> TRECHO
* * *

Tudo começou na escola do assentamento, Criança Feliz. Um dos educadores da
escola, Adriano Leonel, cursava Pedagogia da Terra pelo Programa Nacional de
Educação na Reforma Agrária (Pronera), na Universidade Federal do Ceará (UFC), e
uma de suas disciplinas de atividades culturais criou uma banda de lata com os
educandos da turma.





“Como era professor do assentamento, trouxe a experiência para desenvolver com
as crianças aqui da escola. No segundo semestre de 2005 lançamos a proposta de
desenvolver o projeto da banda de lata com as crianças aos sábados, envolvendo a
música e arte dentro do currículo escolar”, conta.


Aos montes, latas e baldes começaram a deixar suas casas para se integrarem nas
produções musicais. “Quadras Populares” foi uma das músicas desse processo, a
partir de uma pesquisa sobre os ditados populares usados no assentamento.
“Começávamos a discutir a escrita dos ditados e até questões mais gerais que
envolviam os ditos populares, como no caso do preconceito que alguns ditos
carregam”.


A partir de elementos das músicas populares e da vida no assentamento, a turma
começou a construir suas próprias letras. “Já tínhamos os instrumentos e as
letras, o próximo passo foi dar ritmo para o que havíamos criado”, lembra
Adriano.




Adriano Leonel, um dos entusiastas da Banda de Lata.

Todo o trabalho de construção das músicas foi feito com a participação dos
próprios educandos, com a utilização de técnicas que Adriano trazia de seu curso
de Pedagogia.

* * *

> MATERIAL FORNECIDO

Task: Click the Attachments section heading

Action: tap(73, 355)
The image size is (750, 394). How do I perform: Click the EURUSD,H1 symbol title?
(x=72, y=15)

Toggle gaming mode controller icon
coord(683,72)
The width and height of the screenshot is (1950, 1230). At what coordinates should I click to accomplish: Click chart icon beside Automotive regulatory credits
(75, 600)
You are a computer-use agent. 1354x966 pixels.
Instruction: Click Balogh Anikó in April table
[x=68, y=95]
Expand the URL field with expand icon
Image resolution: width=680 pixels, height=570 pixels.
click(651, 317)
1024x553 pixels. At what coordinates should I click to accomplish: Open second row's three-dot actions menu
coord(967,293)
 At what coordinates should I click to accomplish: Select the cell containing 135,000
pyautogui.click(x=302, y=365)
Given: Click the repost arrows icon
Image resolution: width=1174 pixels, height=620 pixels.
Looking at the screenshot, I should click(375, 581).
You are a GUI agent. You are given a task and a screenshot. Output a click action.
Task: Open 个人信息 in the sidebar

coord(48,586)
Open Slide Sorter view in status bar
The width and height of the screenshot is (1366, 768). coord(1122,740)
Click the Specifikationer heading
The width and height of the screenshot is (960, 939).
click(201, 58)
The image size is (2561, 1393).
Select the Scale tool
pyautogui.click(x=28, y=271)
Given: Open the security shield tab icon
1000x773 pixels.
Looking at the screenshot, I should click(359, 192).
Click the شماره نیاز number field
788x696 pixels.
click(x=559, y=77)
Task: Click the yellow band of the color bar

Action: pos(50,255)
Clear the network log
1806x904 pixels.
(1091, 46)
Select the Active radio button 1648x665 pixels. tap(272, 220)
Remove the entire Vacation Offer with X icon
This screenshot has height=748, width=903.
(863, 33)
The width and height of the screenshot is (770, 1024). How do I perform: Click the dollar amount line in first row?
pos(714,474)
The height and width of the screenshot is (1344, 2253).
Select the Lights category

* * *

> DESAFIO 1
De acordo com o trecho sobre a banda de lata, em que período foi lançada a proposta de desenvolver o projeto com as crianças aos sábados?
> DESAFIO 2
Traduza para o inglês esta frase do trecho sobre a banda de lata: "A partir de elementos das músicas populares e da vida no assentamento, a turma começou a construir suas próprias letras."

> RESPOSTA COMPLETA 1
No segundo semestre de 2005.

> RESPOSTA COMPLETA 2
Drawing on elements of popular songs and of life in the settlement, the class began to create its own lyrics.